→ **The problem**
Where does the string "Select" occur in the entries below? Copy every line where it does.

→ **Given data**

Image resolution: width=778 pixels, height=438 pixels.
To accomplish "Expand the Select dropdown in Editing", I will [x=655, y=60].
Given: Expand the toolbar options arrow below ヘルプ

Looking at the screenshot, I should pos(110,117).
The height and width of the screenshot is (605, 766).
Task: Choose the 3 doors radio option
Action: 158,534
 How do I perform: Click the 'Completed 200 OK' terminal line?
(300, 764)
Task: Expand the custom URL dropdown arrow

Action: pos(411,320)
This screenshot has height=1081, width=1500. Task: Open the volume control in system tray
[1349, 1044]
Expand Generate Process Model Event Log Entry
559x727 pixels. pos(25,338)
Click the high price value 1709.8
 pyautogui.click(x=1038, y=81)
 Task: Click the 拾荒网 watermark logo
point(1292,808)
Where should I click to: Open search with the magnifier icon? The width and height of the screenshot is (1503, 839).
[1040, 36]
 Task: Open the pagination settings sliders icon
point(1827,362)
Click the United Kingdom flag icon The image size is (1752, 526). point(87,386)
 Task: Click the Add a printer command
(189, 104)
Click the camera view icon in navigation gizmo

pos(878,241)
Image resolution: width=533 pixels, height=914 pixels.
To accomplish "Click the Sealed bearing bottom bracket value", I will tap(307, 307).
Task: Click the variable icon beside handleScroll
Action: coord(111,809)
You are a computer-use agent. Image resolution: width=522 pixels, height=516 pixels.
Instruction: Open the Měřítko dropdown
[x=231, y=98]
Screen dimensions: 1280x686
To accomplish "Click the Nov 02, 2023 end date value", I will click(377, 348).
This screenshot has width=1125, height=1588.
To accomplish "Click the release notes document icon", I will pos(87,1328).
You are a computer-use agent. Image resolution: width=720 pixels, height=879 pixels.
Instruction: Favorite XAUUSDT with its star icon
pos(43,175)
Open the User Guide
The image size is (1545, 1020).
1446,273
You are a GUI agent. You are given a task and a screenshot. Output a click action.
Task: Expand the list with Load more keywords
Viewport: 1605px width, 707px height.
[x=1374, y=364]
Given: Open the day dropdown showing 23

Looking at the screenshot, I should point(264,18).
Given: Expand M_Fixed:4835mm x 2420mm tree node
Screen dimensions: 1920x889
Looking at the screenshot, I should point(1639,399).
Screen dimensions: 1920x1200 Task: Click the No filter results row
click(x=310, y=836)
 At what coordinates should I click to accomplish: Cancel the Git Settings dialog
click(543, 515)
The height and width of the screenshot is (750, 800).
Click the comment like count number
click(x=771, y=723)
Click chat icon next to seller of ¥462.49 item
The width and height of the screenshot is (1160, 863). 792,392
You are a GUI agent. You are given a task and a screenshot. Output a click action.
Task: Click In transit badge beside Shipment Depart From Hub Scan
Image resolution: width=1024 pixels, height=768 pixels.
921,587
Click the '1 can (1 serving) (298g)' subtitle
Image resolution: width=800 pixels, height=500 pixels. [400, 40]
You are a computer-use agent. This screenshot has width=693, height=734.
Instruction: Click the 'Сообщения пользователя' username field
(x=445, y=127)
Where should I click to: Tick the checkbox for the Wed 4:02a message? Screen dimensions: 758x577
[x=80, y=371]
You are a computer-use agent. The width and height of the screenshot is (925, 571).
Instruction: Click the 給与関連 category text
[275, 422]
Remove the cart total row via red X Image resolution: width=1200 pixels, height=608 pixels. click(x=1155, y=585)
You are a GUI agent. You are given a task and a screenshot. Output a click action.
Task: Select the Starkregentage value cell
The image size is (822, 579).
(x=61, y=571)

→ **Exercise result**
To accomplish "Expand the Select dropdown in Editing", I will [x=655, y=60].
Task: Select the Starkregentage value cell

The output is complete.